**WHAT IS NEEDED**
Everything from the line that holds "Tap the 批量处理 link" through the end of the records below is to be transcribed exactly, except the pictures.
• • • • •
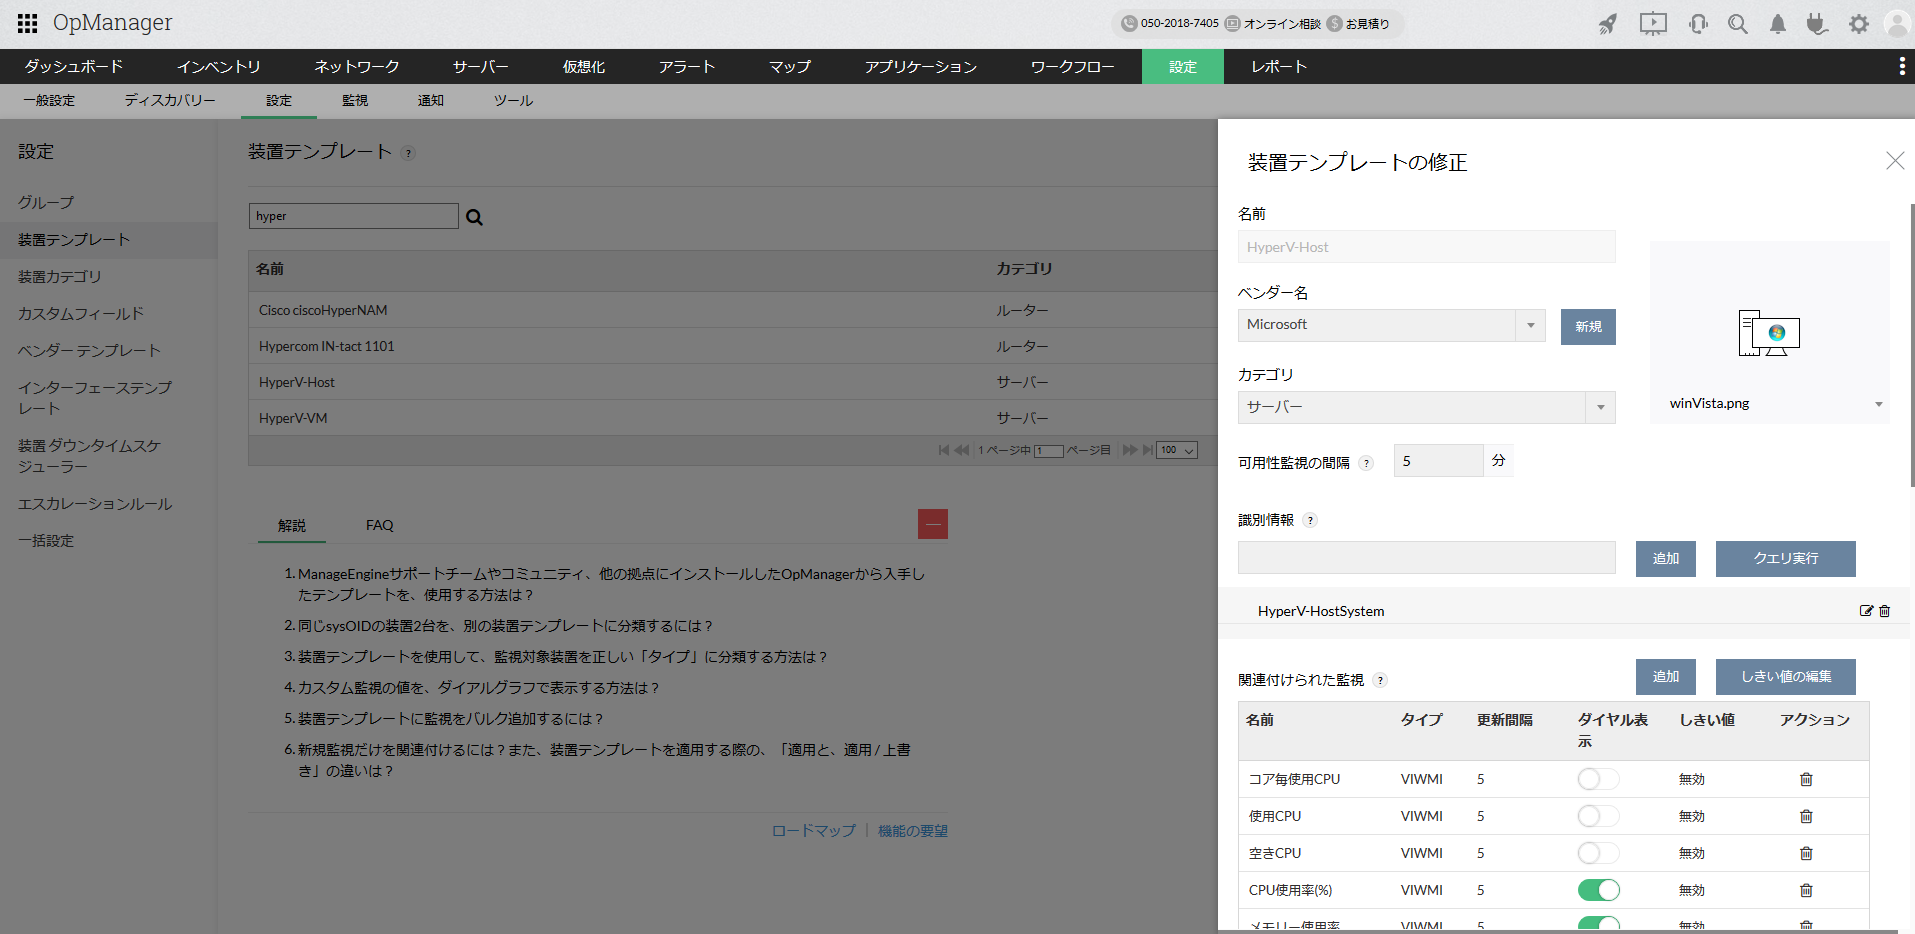Toggle dial display for コア毎使用CPU
The width and height of the screenshot is (1915, 934).
click(1598, 779)
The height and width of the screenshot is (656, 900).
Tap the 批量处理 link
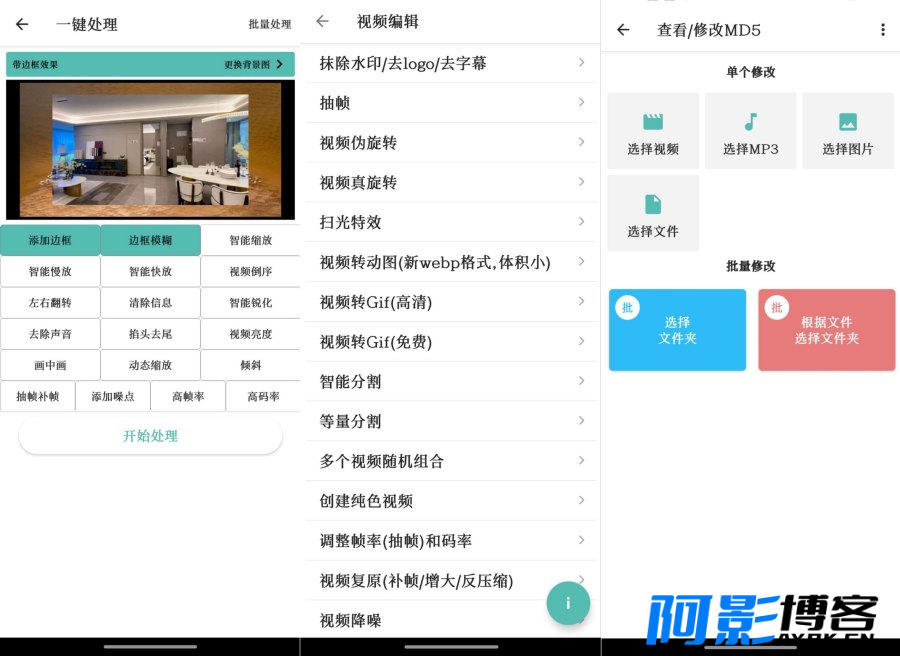click(270, 24)
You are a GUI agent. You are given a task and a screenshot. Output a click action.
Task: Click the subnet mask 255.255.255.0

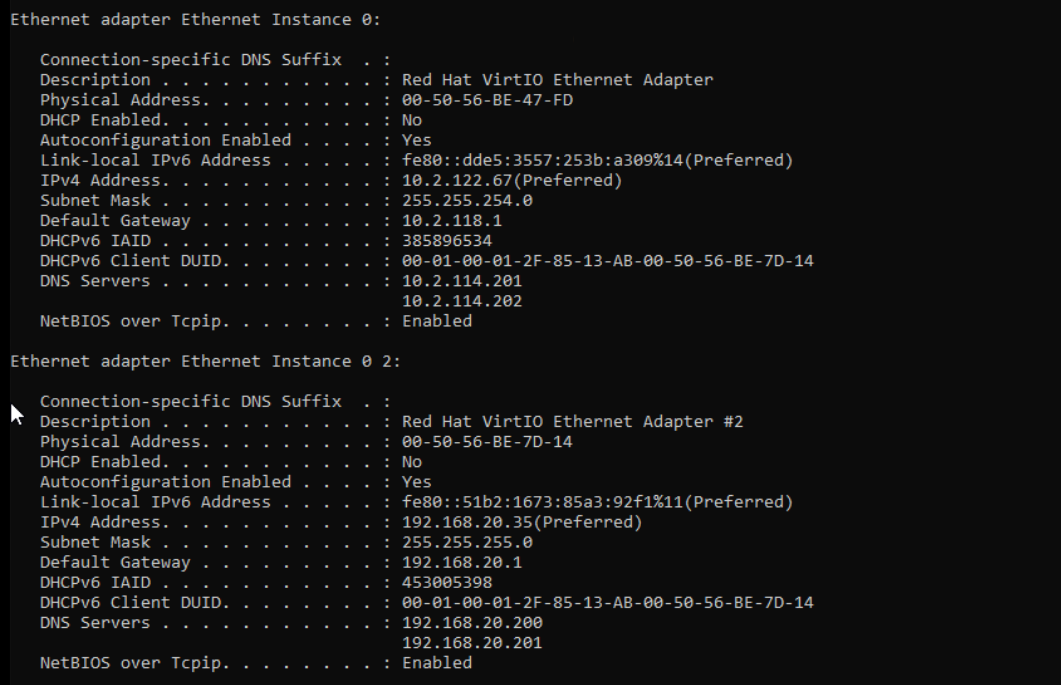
• • • • •
**RESPONSE**
Tap the 批量处理 link
click(270, 24)
You are a GUI agent. You are given a task and a screenshot. Output a click action.
Task: Click the subnet mask 255.255.255.0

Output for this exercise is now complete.